Óbidos: uma cidadezinha inteira cercada por uma muralha é agora cenário de feiras literárias em Portugal |
Ruela de Óbidos: lojas, albergues, bebida típica e livros por toda parte |
Nada é tão mais lindamente lusitano do que a minúscula Óbidos, A vila, localizada a 80 km ao norte de Lisboa, é uma pérola desde os tempos medievais. Estive lá em férias, em setembro de 1993, quando descobri o porquê não deveria ter demorado tanto a visitar a terrinha original, da qual herdo a maior parte do sangue que corre em minhas veias. Recordo que saí bem cedo para pegar o trem para passar um dia no vilarejo. Cheguei à estação da capital portuguesa meio em cima da hora, na correria e perguntei: "Onde pego o trem para Óbidos?" O segurança olhou-me como se estivesse falando com um ET. Então, eu repeti: "Trem!". Como em toda estação europeia havia muita gente e pensei: "Estou frito, vou perder o trem e não terei tempo de conhecer Óbidos". Aí o segurança viu o meu bilhete e disparou, com o legítimo sotaque lisboeta: "O comboiosaidagare5", tudo coladinho, quase incompreensível, mas entendi. Ufa! Viajava sozinho e em Portugal não há trens, só comboios. Pelo menos, foi o que me pareceu. Cerca de 1h30min depois desembarquei, solitário, na estação de Óbidos, que fica fora da muralha. Dela, você pode avistar a cidadezinha no alto do único morro da região. É uma caminhada de até 15 minutos até a entrada da "cidadela" ou "cidade fortificada", o significado da palavra "óbidos", uma derivação do termo latino "opido".

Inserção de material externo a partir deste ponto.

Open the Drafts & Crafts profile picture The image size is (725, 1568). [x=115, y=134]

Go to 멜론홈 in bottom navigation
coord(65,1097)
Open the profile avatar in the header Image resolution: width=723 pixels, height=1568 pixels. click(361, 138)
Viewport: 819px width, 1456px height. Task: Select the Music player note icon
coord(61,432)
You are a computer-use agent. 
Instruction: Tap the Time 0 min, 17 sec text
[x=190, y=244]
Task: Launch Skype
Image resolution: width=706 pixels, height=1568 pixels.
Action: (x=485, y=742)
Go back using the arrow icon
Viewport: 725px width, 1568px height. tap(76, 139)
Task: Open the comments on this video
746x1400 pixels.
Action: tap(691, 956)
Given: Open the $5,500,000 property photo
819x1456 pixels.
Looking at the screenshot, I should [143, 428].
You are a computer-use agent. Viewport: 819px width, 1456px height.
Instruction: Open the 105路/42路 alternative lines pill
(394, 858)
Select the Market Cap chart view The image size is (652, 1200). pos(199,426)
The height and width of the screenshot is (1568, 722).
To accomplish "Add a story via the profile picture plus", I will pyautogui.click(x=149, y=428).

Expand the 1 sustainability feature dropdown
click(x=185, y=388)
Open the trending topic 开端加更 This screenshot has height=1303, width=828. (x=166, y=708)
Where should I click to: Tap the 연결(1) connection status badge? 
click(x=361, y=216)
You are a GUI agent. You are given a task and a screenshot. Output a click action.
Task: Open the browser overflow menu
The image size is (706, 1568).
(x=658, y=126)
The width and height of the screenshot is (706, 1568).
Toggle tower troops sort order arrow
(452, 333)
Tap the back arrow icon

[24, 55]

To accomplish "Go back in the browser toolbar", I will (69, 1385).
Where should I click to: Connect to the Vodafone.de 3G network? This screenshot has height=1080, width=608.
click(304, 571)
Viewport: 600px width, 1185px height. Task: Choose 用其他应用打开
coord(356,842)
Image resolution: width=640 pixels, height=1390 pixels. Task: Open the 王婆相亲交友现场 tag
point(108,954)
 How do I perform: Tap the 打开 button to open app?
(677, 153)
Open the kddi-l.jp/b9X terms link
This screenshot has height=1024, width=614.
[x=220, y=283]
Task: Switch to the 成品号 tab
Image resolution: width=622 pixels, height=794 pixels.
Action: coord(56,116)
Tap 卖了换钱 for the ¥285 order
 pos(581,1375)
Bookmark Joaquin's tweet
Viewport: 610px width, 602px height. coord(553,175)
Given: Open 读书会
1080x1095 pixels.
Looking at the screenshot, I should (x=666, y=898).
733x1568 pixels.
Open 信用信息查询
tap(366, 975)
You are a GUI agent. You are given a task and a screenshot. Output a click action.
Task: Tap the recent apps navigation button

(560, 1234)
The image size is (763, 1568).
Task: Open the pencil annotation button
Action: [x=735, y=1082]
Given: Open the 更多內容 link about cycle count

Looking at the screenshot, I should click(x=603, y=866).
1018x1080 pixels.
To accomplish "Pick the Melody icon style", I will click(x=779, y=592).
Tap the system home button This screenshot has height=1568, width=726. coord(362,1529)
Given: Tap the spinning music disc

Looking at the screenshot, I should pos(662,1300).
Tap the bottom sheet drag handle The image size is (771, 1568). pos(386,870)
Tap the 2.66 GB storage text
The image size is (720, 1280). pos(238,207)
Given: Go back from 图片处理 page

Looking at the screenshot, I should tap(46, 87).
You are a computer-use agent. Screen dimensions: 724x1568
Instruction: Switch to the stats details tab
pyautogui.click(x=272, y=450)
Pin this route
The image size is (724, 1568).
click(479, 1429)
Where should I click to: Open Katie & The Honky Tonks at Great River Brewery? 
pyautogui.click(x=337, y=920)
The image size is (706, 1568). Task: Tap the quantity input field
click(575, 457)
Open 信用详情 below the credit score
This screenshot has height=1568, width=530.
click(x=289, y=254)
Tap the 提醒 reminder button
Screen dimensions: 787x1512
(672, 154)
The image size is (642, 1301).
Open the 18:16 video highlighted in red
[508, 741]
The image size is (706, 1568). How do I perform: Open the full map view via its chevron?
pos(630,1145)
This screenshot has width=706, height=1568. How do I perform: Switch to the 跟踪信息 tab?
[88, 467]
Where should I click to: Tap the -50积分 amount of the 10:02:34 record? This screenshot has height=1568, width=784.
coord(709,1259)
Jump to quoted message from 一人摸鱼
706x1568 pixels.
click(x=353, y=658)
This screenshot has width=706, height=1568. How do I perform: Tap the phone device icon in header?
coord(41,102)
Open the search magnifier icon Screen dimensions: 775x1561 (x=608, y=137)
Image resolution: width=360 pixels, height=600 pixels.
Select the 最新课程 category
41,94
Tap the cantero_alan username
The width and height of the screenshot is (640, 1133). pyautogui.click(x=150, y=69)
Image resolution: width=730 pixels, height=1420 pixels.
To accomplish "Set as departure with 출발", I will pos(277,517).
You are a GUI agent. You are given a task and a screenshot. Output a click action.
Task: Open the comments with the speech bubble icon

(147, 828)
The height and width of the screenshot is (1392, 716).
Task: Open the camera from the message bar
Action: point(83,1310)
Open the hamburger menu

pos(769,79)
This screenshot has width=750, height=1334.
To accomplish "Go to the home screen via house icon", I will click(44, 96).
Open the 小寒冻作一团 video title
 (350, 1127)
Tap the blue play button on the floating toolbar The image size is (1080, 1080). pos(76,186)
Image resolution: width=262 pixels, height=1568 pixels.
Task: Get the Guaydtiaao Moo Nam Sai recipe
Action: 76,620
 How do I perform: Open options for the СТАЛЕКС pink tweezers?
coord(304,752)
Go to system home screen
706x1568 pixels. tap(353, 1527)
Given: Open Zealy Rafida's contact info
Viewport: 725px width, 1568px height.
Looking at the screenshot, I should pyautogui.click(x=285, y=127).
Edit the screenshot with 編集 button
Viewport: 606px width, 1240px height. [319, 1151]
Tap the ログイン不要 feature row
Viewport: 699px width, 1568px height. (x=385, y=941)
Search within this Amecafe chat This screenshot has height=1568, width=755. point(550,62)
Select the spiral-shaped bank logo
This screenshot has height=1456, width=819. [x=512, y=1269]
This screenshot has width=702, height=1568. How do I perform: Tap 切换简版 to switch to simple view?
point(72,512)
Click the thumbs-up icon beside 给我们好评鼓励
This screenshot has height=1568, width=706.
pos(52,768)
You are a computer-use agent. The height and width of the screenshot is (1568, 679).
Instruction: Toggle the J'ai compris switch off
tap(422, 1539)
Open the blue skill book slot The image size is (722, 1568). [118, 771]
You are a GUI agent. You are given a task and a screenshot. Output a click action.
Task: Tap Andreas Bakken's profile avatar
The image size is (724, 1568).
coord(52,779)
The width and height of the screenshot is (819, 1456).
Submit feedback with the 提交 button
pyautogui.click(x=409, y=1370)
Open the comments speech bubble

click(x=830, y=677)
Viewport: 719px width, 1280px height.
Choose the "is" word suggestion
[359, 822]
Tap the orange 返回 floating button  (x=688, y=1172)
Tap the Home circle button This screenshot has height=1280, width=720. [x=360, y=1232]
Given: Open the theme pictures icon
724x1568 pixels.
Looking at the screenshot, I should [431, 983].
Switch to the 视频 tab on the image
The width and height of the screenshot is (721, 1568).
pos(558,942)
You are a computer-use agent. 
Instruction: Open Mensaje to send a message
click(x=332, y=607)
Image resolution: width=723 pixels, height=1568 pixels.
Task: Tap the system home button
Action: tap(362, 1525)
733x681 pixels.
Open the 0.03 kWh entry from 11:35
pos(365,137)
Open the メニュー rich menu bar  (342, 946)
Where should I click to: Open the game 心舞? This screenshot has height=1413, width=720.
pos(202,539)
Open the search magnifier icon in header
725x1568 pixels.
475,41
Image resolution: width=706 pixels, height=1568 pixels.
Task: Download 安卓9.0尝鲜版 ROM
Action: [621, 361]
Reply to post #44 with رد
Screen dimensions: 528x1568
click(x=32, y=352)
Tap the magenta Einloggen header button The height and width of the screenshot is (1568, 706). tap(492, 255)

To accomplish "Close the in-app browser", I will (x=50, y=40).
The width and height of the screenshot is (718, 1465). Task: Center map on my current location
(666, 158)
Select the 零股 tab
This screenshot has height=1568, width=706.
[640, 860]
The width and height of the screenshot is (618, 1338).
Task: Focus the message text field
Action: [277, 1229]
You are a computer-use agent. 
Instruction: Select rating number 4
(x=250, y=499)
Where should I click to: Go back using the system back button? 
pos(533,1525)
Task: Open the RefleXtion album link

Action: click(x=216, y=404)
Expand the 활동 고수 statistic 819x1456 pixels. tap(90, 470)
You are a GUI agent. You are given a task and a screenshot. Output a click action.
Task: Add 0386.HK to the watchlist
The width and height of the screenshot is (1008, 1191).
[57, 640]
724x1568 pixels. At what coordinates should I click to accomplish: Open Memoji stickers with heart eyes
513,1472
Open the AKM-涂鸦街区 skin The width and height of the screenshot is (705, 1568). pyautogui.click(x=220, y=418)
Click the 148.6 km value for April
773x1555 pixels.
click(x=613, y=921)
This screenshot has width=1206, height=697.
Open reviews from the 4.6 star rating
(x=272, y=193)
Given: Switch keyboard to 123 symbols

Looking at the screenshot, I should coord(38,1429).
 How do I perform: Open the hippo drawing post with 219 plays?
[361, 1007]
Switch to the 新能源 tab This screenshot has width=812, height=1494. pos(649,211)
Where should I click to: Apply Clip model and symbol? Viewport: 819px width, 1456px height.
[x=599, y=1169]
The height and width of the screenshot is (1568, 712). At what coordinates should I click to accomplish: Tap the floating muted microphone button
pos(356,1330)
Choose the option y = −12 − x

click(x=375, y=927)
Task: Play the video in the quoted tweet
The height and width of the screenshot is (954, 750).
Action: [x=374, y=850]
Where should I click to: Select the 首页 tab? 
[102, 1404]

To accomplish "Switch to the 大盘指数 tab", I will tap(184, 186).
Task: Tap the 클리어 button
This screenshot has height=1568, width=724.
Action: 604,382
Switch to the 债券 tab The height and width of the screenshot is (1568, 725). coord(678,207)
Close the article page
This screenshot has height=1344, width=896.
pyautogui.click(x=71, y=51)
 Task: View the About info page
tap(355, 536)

A vila com cerca de 100 habitantes intramuros, mais 11 mil na área rural do município, sempre viveu do turismo, depois que entrou nos guias como uma das sete maravilhas de Portugal. Durante meu passeio de um dia, um bate-volta de Lisboa, registrei uma modelo sendo fotografada em preto e branco, como o figurino de roupas antigas, mais parecendo uma mulher "fadada" a chorar por seus amores nas ruelas e becos de seu coração. Dava até para imaginar a trilha sonora, um fado moderno, de Madredeus: "Ao largo ainda arde/ a barca da fantasia/ e o meu sonho acaba tarde/ acordar é que eu não queria". Aliás, para quem pretende conhecer essa jóia da Coroa Portuguesa [uma Ouro Preto no alto de um platô] deve experimentar a bebida típica do vilarejo, o licor de Ginja, que, diz a lenda, só não cura justamente corações partidos.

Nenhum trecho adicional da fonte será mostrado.